Dialogue for the Fondation des Apprentis d'Auteuil

For the Fondation des Apprentis d'Auteuil, which welcomes over 20,000 young people and 6,000 families every year, improving this dialogue had become a priority. 

In October 2016, the exchange between The Ink Link and the Apprentis d'Auteuil began: the Foundation wanted to create a guide on Thinking and Acting Together, developed in a participative way between employees, young beneficiaries and volunteers. The drawing was to serve as a means of mediation, to represent the right attitudes to better take into account the expectations of the Foundation's beneficiaries.

The Ink Link team
Augustin Lebon, scriptwriter and illustrator, took on this mission. Taking part in discussion workshops, Augustin was given the ambitious challenge of depicting 10 indicators, such as Equality, Responsibility for everyone, Listening... These illustrations will be incorporated into the guide that will be distributed to all people working for or benefiting from the Foundation.
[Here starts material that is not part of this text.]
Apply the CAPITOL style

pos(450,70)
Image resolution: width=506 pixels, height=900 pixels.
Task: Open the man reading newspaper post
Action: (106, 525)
This is where The Ink Link's approach takes on its full meaning. To represent an idea, you have to write a script. You have to get all the partners to talk to each other to understand how they interpret this or that notion. For The Ink Link, the scenario is at the heart of the production of an illustrated project. Even with top-quality drawings, if the narrative is not made with the target audience, if "visual literacy" is not taken into account, then the message may not get through...
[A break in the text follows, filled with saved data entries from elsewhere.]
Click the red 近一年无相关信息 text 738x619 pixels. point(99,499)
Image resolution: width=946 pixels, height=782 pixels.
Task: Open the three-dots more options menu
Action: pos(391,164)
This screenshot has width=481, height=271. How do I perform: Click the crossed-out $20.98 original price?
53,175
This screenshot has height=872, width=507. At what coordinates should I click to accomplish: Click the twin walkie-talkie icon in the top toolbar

This is where the expertise of a comic scriptwriter comes in handy. Certain ideas are more or less visually effective. In comics, we try to avoid showing a character with a speech bubble explaining what he's doing. It's the drawing that has to show. Following a workshop with Augustin at an apprentice center, here's an example of a scenario and illustration. The task was to illustrate the "freeze-frame", or "take stock of the situation".

Stages of production

After discussion, here's the proposed scenario:

Make it clear that the characters are on the move, looking back and analyzing the road they've travelled. The drawing gives the impression that the characters are starting out, looking at the trials ahead.
Place a sign near the 3 characters to indicate that there are still stages along the way.
Write on the panels: listening, difference, success, contribution, transformation, openness (the next one).

Augustin then proposed two options.

The team could then react to improve understanding. Here's an example of feedback:

I prefer the standing characters.
When we stop, we usually sit down, but the fact that one is drinking, the other eating... gives us the impression that the journey has been difficult, and that what follows will be. A feeling of drudgery.
With the characters on their feet, there's a feeling of dynamism, of moving forward. Whether or not the road was difficult, and whether it will be. The two people side by side show the support that can be received.
The stop can be signaled by a map: what I've been through, where I want to go (a time to stop and start again).
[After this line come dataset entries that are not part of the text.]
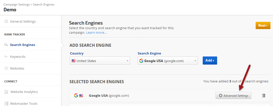Open the Country dropdown showing United States

pos(100,61)
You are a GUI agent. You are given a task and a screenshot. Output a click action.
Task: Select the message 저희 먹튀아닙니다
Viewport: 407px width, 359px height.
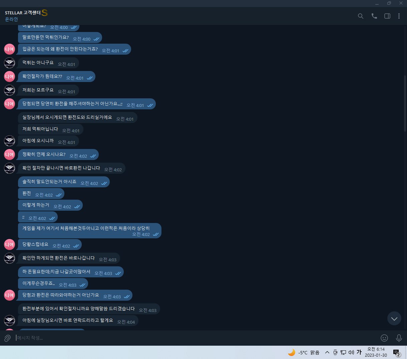tap(51, 129)
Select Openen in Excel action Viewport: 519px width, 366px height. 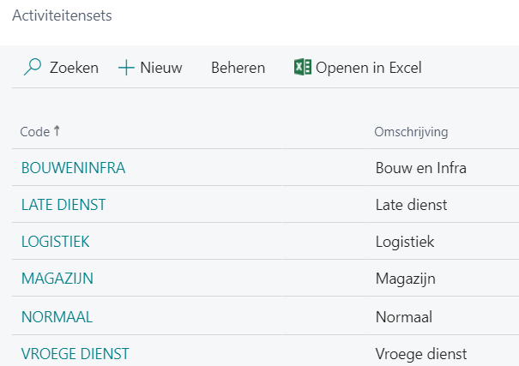tap(368, 68)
Augustin was then able to move on to the inked version, and then colorized version.

Augustin's feedback:

This type of project is not easy because it involves so many people. I've seen different realities within the Foundation, and it's not easy to bring all points of view together. Every detail of the illustrations is therefore discussed and questioned, to make sure they serve the intended message. This leaves very little room for improvisation, and we had to find an efficient working method to validate each stage of the creation with precision. Fortunately, everyone was motivated and enthusiastic! I've had a lot of positive feedback on the final result, and I'm delighted. I hope the guide will reach as many people as possible, whatever their status or reality.